From the line with "Given: Switch the TLeft signal state" to the line with "This screenshot has width=791, height=1512.", retype every line exactly, including those two, and leave out the rest of the data below.

Saved entries:

[Start of section]

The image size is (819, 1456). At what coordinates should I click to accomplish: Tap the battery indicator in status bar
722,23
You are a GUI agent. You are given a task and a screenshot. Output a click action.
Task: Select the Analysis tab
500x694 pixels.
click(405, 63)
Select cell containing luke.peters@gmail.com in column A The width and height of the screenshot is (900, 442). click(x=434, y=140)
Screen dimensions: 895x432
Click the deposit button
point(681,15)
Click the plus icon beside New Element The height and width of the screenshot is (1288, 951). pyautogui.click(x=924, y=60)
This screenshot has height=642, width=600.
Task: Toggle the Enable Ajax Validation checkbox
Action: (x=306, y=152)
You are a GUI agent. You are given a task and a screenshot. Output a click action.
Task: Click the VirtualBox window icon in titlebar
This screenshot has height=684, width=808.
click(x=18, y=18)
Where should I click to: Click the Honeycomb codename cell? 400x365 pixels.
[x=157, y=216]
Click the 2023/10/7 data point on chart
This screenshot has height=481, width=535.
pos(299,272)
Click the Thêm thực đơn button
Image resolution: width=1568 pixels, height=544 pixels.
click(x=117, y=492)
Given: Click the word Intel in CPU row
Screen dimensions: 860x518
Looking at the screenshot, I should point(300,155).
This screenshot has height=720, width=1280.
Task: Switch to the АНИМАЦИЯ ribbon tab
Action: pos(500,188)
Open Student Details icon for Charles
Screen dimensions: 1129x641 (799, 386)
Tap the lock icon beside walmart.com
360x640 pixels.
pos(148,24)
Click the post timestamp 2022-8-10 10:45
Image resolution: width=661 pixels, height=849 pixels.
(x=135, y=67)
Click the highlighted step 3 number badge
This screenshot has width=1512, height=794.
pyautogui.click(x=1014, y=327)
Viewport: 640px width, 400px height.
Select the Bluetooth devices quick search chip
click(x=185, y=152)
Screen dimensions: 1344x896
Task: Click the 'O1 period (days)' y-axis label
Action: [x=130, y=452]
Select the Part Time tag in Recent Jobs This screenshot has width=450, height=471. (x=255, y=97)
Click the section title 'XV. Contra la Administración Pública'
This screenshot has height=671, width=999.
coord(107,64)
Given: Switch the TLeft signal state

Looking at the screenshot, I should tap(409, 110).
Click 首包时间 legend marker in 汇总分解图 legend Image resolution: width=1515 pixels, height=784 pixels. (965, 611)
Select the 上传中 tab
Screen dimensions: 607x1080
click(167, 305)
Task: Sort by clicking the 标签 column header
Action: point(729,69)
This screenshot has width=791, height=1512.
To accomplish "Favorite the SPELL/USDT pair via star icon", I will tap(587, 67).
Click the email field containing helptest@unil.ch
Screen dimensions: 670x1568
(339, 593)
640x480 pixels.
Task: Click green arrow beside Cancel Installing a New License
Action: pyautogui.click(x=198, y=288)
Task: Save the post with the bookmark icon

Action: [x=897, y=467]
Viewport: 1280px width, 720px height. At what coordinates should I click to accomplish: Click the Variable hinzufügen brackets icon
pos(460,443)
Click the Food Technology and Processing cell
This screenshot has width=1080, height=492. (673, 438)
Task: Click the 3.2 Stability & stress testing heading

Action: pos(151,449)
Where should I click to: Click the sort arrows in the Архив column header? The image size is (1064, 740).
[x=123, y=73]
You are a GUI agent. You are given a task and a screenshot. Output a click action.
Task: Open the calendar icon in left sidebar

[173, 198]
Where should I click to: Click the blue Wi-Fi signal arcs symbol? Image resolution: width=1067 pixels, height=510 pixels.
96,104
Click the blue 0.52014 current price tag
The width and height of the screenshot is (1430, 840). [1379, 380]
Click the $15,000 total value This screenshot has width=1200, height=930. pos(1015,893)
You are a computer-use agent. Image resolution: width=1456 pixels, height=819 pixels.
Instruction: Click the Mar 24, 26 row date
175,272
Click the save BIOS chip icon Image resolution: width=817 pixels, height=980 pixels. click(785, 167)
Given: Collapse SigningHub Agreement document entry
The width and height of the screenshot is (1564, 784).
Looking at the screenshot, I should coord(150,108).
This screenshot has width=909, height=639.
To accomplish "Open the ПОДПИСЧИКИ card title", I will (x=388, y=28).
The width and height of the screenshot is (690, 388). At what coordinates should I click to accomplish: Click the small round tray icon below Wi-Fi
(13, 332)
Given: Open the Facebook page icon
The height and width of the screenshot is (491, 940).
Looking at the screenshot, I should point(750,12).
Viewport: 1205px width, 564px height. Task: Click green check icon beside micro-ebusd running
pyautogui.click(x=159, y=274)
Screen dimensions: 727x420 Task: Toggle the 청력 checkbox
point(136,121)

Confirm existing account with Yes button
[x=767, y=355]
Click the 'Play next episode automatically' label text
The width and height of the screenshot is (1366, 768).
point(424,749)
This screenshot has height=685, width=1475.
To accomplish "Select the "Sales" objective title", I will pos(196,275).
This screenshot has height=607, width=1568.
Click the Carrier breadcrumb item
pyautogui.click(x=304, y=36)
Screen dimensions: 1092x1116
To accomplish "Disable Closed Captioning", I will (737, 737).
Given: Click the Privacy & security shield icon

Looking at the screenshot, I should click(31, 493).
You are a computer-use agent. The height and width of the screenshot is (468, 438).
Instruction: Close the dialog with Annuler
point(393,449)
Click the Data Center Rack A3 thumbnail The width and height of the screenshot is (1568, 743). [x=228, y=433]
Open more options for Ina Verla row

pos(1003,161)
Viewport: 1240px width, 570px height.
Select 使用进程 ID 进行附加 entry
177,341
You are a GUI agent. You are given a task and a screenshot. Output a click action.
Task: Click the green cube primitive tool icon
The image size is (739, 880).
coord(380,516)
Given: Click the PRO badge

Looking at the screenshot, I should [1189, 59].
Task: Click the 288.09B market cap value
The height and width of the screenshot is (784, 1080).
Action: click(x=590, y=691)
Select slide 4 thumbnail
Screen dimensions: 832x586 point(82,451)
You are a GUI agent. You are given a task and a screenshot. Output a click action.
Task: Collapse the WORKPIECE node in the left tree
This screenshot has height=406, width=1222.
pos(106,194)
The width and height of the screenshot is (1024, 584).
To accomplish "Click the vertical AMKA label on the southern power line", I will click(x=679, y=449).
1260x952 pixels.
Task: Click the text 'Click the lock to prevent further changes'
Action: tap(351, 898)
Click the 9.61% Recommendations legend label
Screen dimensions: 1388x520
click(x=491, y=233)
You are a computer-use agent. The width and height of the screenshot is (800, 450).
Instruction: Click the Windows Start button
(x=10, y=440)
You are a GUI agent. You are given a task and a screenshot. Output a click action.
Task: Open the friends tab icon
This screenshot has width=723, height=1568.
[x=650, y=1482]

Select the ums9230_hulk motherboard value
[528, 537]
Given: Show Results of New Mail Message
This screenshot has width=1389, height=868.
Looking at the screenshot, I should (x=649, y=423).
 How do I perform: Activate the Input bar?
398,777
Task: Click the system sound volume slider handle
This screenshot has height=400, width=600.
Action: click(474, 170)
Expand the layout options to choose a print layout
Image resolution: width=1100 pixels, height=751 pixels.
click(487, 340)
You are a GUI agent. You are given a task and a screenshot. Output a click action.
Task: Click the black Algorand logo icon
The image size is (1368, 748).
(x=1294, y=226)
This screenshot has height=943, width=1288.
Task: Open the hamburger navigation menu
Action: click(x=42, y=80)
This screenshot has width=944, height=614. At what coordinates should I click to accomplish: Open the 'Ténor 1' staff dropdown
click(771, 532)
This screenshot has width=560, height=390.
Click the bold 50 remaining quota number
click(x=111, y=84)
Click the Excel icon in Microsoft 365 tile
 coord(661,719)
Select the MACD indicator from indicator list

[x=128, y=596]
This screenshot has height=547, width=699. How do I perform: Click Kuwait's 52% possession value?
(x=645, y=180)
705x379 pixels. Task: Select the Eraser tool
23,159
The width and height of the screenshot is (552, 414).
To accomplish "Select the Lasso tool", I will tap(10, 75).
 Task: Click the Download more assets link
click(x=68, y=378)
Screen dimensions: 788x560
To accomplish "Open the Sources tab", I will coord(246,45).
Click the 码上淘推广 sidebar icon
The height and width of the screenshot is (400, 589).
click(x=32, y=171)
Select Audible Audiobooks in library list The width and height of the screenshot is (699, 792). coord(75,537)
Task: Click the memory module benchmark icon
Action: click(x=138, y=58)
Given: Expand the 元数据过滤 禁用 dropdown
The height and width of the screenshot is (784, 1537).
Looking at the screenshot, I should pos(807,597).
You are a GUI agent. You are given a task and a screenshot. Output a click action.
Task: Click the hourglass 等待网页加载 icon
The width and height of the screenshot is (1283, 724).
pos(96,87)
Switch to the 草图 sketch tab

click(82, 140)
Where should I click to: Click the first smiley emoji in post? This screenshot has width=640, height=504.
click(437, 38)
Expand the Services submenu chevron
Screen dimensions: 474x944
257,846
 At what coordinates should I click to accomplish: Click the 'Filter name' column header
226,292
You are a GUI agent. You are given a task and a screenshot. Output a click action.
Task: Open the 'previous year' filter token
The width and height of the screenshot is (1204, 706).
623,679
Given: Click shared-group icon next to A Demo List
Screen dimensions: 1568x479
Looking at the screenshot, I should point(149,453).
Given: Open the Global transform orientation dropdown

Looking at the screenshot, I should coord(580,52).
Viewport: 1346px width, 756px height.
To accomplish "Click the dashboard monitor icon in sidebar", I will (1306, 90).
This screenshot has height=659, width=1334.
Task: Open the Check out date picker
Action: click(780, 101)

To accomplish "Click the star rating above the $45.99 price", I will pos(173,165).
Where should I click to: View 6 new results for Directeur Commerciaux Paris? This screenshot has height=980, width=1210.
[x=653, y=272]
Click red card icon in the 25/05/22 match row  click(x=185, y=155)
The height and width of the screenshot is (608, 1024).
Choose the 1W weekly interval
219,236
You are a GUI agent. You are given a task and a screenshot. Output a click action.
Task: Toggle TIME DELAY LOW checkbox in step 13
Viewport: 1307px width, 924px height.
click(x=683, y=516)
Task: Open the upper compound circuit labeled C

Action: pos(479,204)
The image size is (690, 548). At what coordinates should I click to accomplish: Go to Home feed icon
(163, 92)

[End of section]

Reply to the exercise -
Given: Switch the TLeft signal state

Looking at the screenshot, I should tap(409, 110).
Click 首包时间 legend marker in 汇总分解图 legend Image resolution: width=1515 pixels, height=784 pixels. (965, 611)
Select the 上传中 tab
Screen dimensions: 607x1080
click(167, 305)
Task: Sort by clicking the 标签 column header
Action: point(729,69)
This screenshot has width=791, height=1512.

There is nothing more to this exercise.